▸ **TEXT**
+ + + + +
Die Lohnstückkosten stiegen in Baden-Württemberg auf Basis des Arbeitsvolumens von 1998 bis 2003 um 7 % an, auf Basis der Personen lag die Zunahme nur geringfügig darüber. Im alten Bundesgebiet fiel der Unterschied zwischen den Berechnungsmethoden ebenfalls nur geringfügig aus. Jedoch nahmen die Lohnstückkosten in Westdeutschland im gleichen Zeitraum nur um gut 4 % zu. Ursächlich für den stärkeren Anstieg der Lohnstückkosten hier zu Lande ist, dass in Baden-Württemberg die Arbeitnehmerentgelte um knapp 4 Prozentpunkte und das Arbeitsvolumen der Arbeitnehmer um knapp 3 Prozentpunkte stärker als in Westdeutschland gestiegen sind.

Arbeitsproduktivität der Südwestwirtschaft im internationalen Vergleich auf hohem Niveau

Um einen aussagekräftigen internationalen Vergleich gewährleisten zu können, müssen die monetären Größen in einheitlicher Währung – hier in Kaufkraftstandards.3 ausgedrückt werden. Die Arbeitsproduktivität in Baden-Württemberg lag im Jahr 2003 knapp 8 % über dem Durchschnitt der EU 25. Noch besser waren Bayern und mit einem leicht größeren Abstand Hessen positioniert.4 Deutschland5 lag leicht über dem Durchschnitt der EU (Schaubild 3). In der Ländergruppe, die sich etwa im Mittelwert der EU 25 bewegten, befanden sich neben Deutschland auch die skandinavischen Länder und Nordrhein-Westfalen. Die höchste Arbeitsproduktivität wiesen die USA auf, deren Wirtschaft durch eine dynamische Entwicklung und flexible Arbeitsmarktregelungen gekennzeichnet ist. Aber auch in Belgien und Frankreich ist ein hohes Niveau der Arbeitsproduktivität zu verzeichnen. Die Gründe hierfür sind in Belgien unter anderem in der starken Präsenz der Dienstleistungen zu finden. Der Dienstleistungsbereich weist insbesondere mit seinen Bereichen Kredit- und Versicherungsgewerbe und unternehmensnahe Dienstleistungen eine höhere Arbeitsproduktivität auf. In Frankreich nehmen die arbeitsproduktiven Wirtschaftsbereiche Automobil sowie Luft- und Raumfahrt eine starke Stellung ein. Am unteren Ende befanden sich die EU-Beitrittsländer, wobei die fortgeschritteneren Nationen wie Ungarn und die Tschechische Republik gut 30 % unter dem Niveau der EU 25 lagen. Das geringste Produktivitätsniveau wiesen die baltischen Staaten auf.
+ + + + +
▸ **BEREITGESTELLTES MATERIAL**
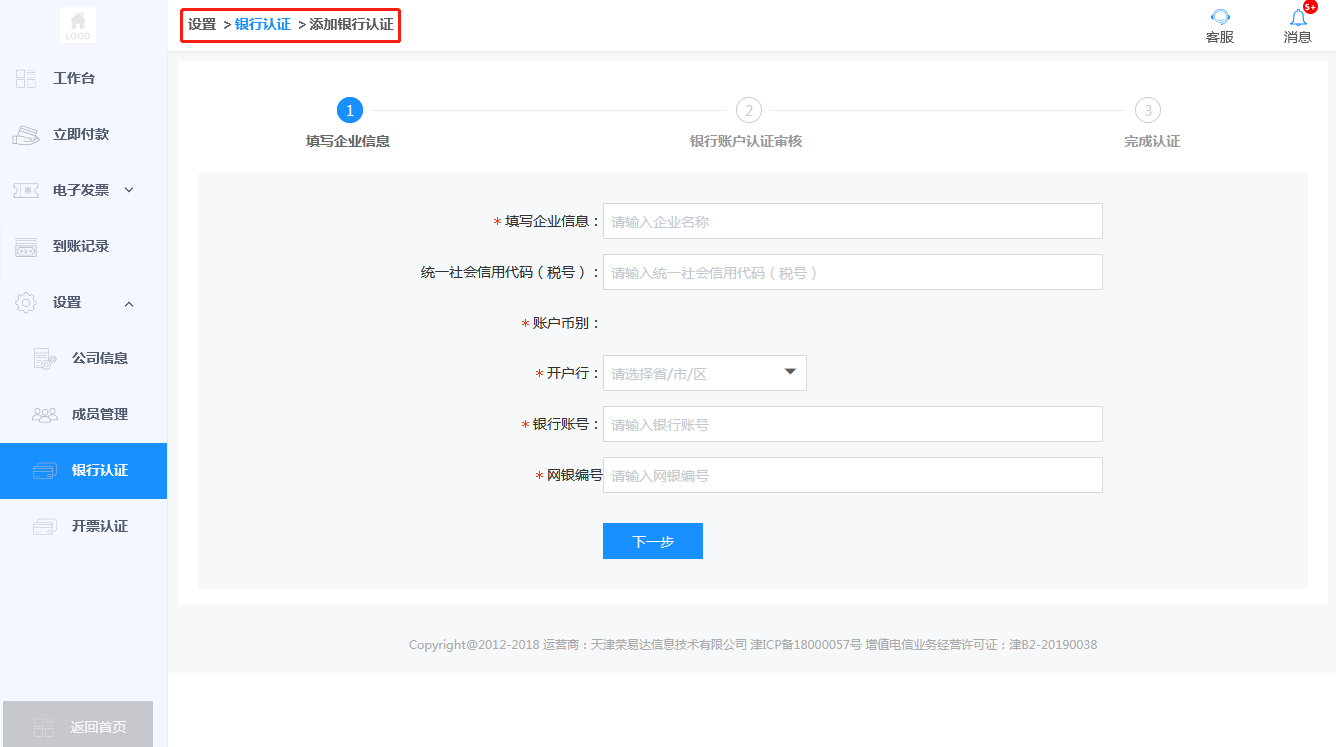Open the message bell notifications
Screen dimensions: 1336x747
(x=1298, y=17)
+ + + + +
▸ **ARBEITSANWEISUNG**
Schreiben Sie bitte aus dem Text oben die Stelle unverändert ab, beginnend mit „Die Lohnstückkosten stiegen“ und weiter bis einschließlich „Westdeutschland gestiegen sind.“.

▸ **LÖSUNG**
Die Lohnstückkosten stiegen in Baden-Württemberg auf Basis des Arbeitsvolumens von 1998 bis 2003 um 7 % an, auf Basis der Personen lag die Zunahme nur geringfügig darüber. Im alten Bundesgebiet fiel der Unterschied zwischen den Berechnungsmethoden ebenfalls nur geringfügig aus. Jedoch nahmen die Lohnstückkosten in Westdeutschland im gleichen Zeitraum nur um gut 4 % zu. Ursächlich für den stärkeren Anstieg der Lohnstückkosten hier zu Lande ist, dass in Baden-Württemberg die Arbeitnehmerentgelte um knapp 4 Prozentpunkte und das Arbeitsvolumen der Arbeitnehmer um knapp 3 Prozentpunkte stärker als in Westdeutschland gestiegen sind.